Yo no tengo la culpa

Cuando mis padres trajeron a casa el primer reproductor de vídeo también trajeron un vhs con los mejores momentos de las películas de James Bond hechas hasta entonces y la trilogía de La Guerra de las Galaxias. La saga estelar se convirtió así en la primera película que podía ver tantas veces como quisiera, y, como una era compulsiva desde chica, no fueron pocas, se lo aseguro.

Mi abuela vendía en su tienda, entre otras cosas, pastillitas de goma con forma de lagarto y de ratones, como los que se tragaba enteros Diana la de “V” y pronto se convirtieron en mis favoritas, no tanto por su sabor (ya no lo recuerdo) como por lo glamuroso que resultaba comérselos como en la serie (por favor, los seguidores de Freud que se abstengan de cualquier comentario o pensamiento malintencionado).
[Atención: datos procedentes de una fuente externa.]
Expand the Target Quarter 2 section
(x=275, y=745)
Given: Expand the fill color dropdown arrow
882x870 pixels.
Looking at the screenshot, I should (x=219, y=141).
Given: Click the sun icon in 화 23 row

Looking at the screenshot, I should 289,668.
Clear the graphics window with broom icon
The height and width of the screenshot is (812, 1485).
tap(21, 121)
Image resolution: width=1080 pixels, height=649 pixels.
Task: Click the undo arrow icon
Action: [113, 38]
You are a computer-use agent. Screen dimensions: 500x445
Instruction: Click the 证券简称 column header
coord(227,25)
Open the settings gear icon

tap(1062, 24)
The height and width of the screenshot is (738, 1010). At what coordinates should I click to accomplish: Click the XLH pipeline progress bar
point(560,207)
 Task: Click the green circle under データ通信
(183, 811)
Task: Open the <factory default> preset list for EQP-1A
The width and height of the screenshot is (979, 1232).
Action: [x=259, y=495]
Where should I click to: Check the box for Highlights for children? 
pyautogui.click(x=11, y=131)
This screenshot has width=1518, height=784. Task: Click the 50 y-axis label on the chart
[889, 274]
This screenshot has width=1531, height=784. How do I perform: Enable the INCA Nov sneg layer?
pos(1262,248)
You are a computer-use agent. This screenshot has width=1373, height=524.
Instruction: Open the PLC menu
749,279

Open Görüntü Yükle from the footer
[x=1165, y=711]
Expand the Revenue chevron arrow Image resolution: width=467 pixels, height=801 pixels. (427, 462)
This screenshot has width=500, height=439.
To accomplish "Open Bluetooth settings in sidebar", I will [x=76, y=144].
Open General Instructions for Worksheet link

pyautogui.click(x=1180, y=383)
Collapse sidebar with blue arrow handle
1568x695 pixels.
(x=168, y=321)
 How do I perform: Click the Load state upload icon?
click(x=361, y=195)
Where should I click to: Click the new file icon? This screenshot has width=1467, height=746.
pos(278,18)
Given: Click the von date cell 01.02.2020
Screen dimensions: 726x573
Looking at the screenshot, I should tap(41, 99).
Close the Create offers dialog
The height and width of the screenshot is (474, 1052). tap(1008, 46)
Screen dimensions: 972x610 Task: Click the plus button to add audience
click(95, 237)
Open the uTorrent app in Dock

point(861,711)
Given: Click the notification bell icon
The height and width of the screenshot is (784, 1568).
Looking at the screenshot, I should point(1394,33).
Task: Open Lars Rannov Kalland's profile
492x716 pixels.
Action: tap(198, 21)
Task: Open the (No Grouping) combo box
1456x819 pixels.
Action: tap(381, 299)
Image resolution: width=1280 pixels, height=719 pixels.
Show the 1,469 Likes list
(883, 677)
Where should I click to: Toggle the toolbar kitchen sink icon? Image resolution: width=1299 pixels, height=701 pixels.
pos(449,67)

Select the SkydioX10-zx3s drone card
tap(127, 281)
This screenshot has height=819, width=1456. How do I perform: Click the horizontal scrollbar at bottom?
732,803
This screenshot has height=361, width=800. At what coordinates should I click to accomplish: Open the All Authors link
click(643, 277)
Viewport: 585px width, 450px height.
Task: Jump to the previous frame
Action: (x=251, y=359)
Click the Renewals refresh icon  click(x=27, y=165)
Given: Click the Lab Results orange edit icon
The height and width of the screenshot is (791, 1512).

También vendía unos helados que se llamaban “Trueno Azul” que eran, aparte de asquerosos, azules, y que yo los usaba para jugar al helicóptero de la peli hasta que el grito de mi madre me alertaba de que me estaba poniendo perdida y no me quedaba otra que comérmelo.

La llegada de las televisiones privadas a mi pueblo coincidió con el auge de “Humor Amarillo”, “Presing Catch”, “Campeones” y “Los Caballeros del Zodíaco”; esta última serie nos mantenía entretenidos liándonos a tortas mientras no estábamos en el barranco buscando restos arqueológicos, a lo Indiana Jones, o cazando libélulas para congelarlas y ver si luego volvían a la vida, como cualquier profesor chiflado. Creo que, aparte de los desastres que provocaba con el quimicefa que inocentemente me regaló mi abuelo, fueron esos fracasos científicos los que me mandaron de cabeza al estudio de las lenguas clásicas.

Ahora, un par de años más tarde, tengo una abuela, la mejor que nadie podría tener, a la que van a convertir en Robocop, colocándole unas rodillas de cualquier metal, o aleación o yo qué sé; tengo también una madre que se mete todas las tardes de remojo en la piscina municipal y hace el circuito hidrotermal enterito con sus amigas (¿Se acuerdan de la peli “Cocoon”? Pues a ellas las llamo “Las cocúnes”); mi padre, ante cualquier pregunta impertinente responde “yo soy tu padre”, aunque respirando perfectamente. Mi amigo Damián llama “KIT” a su coche destartalado, y otro de mis amigos nació el 25 de mayo, día del Orgullo Friki. Así que cuando el otro día alguien me decía que era una lástima que escribiera sobre cosas tan raras de frikis en esta columna (que, por cierto, ya existía antes de que cayera en mis manos), y no me dedicara a otra cosa, no me quedó más remedio que asumirlo: yo no elegí ser friki, señores, lo friki me eligió a mí. ¿Qué quieren ahora?

2 comentarios

Marta -

Por cierto, ¿viste que nos sacamos una foto en el museo de Saint Exupery para ti?

Marta -

Puestos a elegir friki, me quedo contigo. Coincidimos en el Sáhara con un friki, con el que, desgraciadamente compartimos habitación. Al segundo día le ordené que no me hablara. Obedeció.